The precise diagnosis for bovine spongiform encephalopathy (BSE) is crucial for preventing new transmission to humans. Several testing procedures are reported for determining protease-resistant prion protein in various tissues as a major hallmark of prion diseases such as BSE, scrapie, and Creutzfeldt–Jakob disease. However, contamination of materials from tissues or degradation of the specimens sometimes disturbs the accuracy of the assay. Here, we have developed a novel method for solid-phase immunoassay of the disease-specific conformational isoform, PrP Sc , using filtration blotting of protein in the presence of sodium dodecyl sulfate (SDS) followed by a filtration-based immunoassay with a single anti-prion protein antibody, together with the improved fractionation procedure involving high concentrations of surfactant/detergent. The SDS/heat treatment renders unfolded PrP Sc quantitative retention on a polyvinylidene difluoride filter and allows enhancement of the analyte signal with immunodetection; thus, all of the tested specimens are determined with 100% accuracy.

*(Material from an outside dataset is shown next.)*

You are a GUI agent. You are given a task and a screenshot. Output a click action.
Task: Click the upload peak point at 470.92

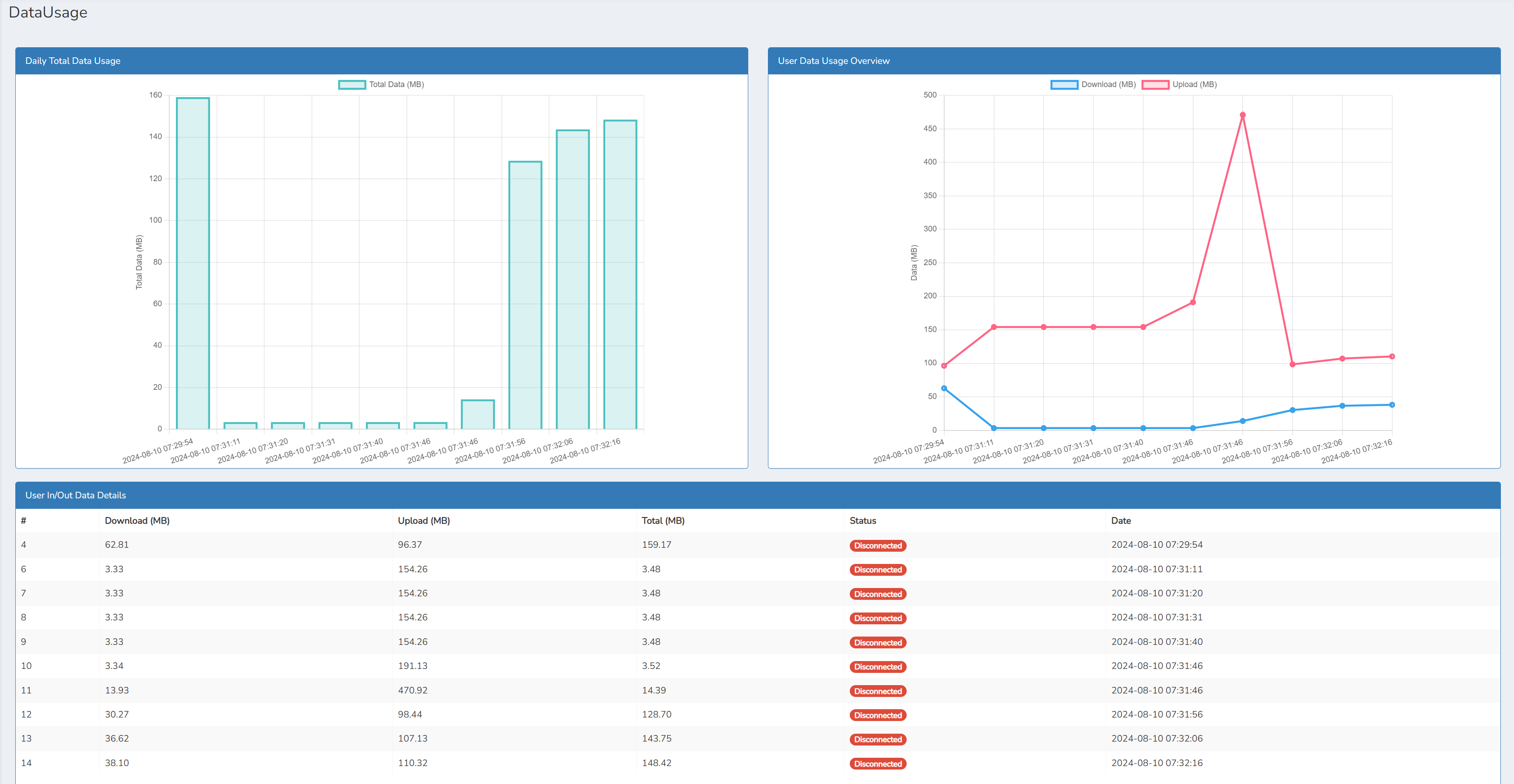(x=1242, y=115)
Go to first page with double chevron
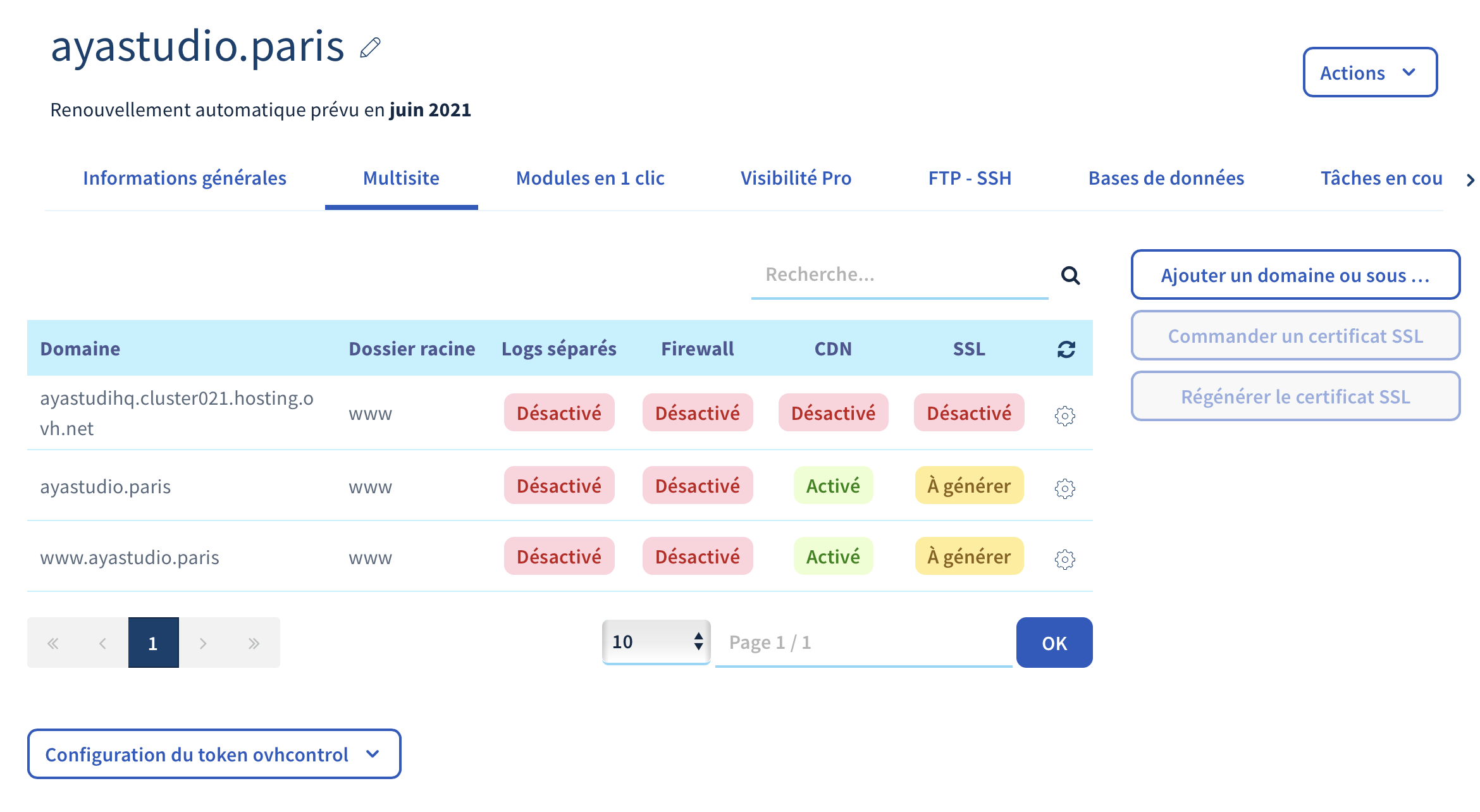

In addition, the immunoassay is completed in approximately 1 h, indicating its usefulness not only for the screening of BSE specimens but probably also for the postmortem BSE diagnosis of fallen stock as the antibody recognizes the core part of PrP Sc . The solid-phase immunoassay method, including the filtration blotting with SDS, would be applicable to determining even more sensitively proteins other than PrP Sc , especially those having rigid conformations.